Thursday, February 24, 2011

To what end...

Here is the beginning of my post.
My wife was out-of-town President’s weekend, visiting old seminary pals. So I did what I often do during such times- caught up on some reading- and finished a novel of historical fiction called “World Without End.” If you haven’t encountered this book, it’s set in England during the Middle Ages, and is the sequel to an Oprah Book Club novel, “Pillars of the Earth.” It deals with Medieval religion and politics, architecture, women’s rights, early market economies, and class issues during the horrible era of the Plague. It’s also very plot driven, i.e. challenge after challenge arises, and must be overcome. As Steve Larson put it, it’s like reading a history book, but so much more fun. I recommend it to anyone looking for a good read. Be informed, though, there’re a few, shall we say, PG-13 (at least…) scenes.
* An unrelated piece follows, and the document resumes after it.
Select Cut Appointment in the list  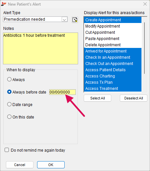(x=113, y=32)
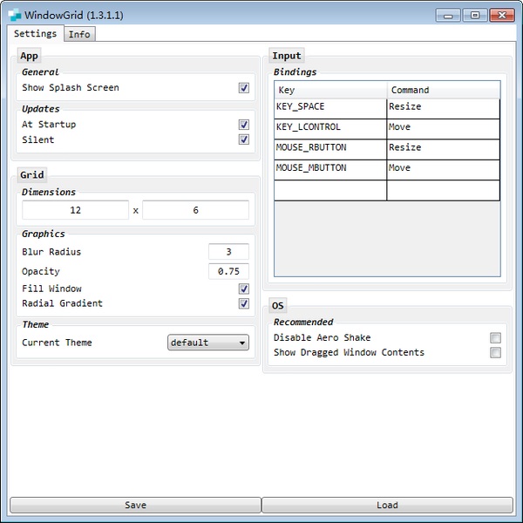Close the WindowGrid window

coord(501,15)
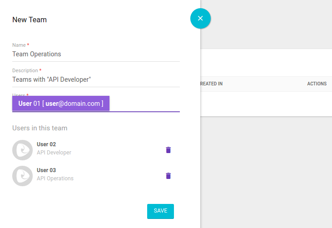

One part that that struck me was the story of two brothers- Merthin and Ralph- who take very different paths in life. Their father had been a knight, but lost his status and ‘family honor’ from debt, which changed the equation for his sons. Ralph, the younger, follows his father’s footsteps and becomes a knight. Merthin, however, wasn’t cut out for rough and tumble, so instead becomes a fabulously talented, and wealthy, builder. Being a tradesman brings lower social standing, but he doesn’t care. Ralph is ambitious enough for the family, and Merthin has other priorities anyway.
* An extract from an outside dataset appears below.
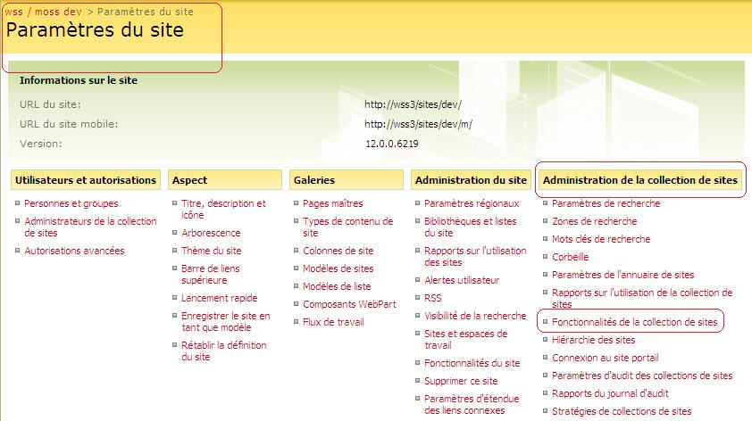Click the wss breadcrumb link
The height and width of the screenshot is (421, 752).
tap(14, 12)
Long story short, Ralph’s pursuits lead to land, titles, prestige, but he’s does many dastardly things to get there, and ultimately ends life unhappily. Merthin, on a less ‘glorious’ path, sure, nevertheless overcomes challenges and achieves his hopes and dreams. Both professions, of course, require much hard work, discipline, years of training and practice, and either could yield a good life. But whereas Merhin directed the vigor of builder training to imaginative and productive ends, Ralph sought simply his narrow and shortsighted self-interest, foregoing any modicum of empathy and compassion.

What’s this got to do with church? Well, last week’s letter asked a question I didn’t fully answer- What are the side effects of prayer? I thought the primary effect was receiving the blessing of being directly in God’s loving presence, from which we came and to which all human endeavors move. How does that blessing, though, effect our lives over time? Are there extra benefits of prayer?
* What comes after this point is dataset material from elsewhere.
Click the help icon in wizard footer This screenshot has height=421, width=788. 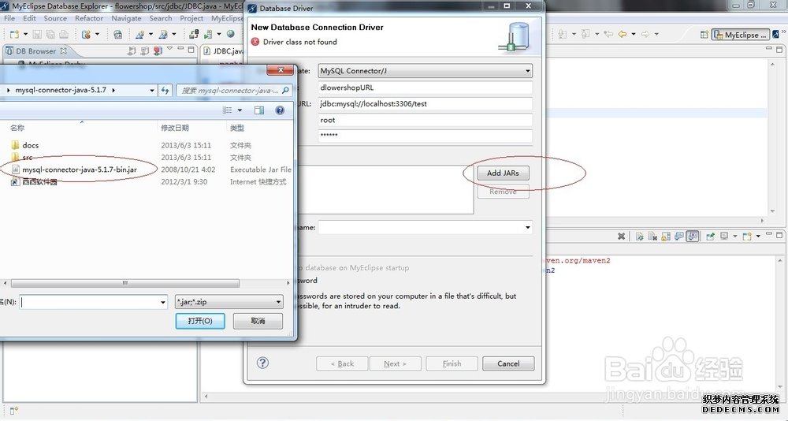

That takes me back to Ralph and Merthin’s story. Like them, we all spend time acquiring skills and talents. We work hard at being parents, students, employees, church members. We might volunteer time at favorite non-profits, or develop hobbies. But as the brothers show, getting good at something is never enough. Part of being human is choosing where to direct our efforts. The question becomes, then, what kind of human shall we be?

I presume, by caring about Christian faith, we all want to answer, “A good and faithful person.” And if I understand Jesus’ teachings correctly, he’d say ‘goodness and faithfulness’ involve empathy, concern for our neighbors. Jesus would rather see us be Merthins, not Ralphs, whether we’re builders, soldiers, or whatever. I think that’s where prayer can help. Studies of master meditators suggest that one effect of prayer is enhancing the brain’s capacity for compassion. Repeatedly prostrating oneself before a greater power helps people internalize that their lives aren’t all that’s important. Christians have long suspected this; science is beginning to show why. And sure, that doesn’t mean each prayer will ‘work,’ in the sense that God will give me the Ferrari I’ve long requested. But through weekly worship, daily prayer, even simple mealtime blessings, we discipline ourselves to acquire the skills of compassion. We direct our time and energies to learning a lifestyle of love. And this not only helps us meet others’ needs, but even provides perspective for all work we do. We become more understanding parents, grandparents and spouses, more engaged church members, our business endeavors build equity for shareholders and the common good. Can prayer alone do this? Perhaps, perhaps not. Can we get there without it? Maybe, but why turn our backs on what works? Side effects, indeed!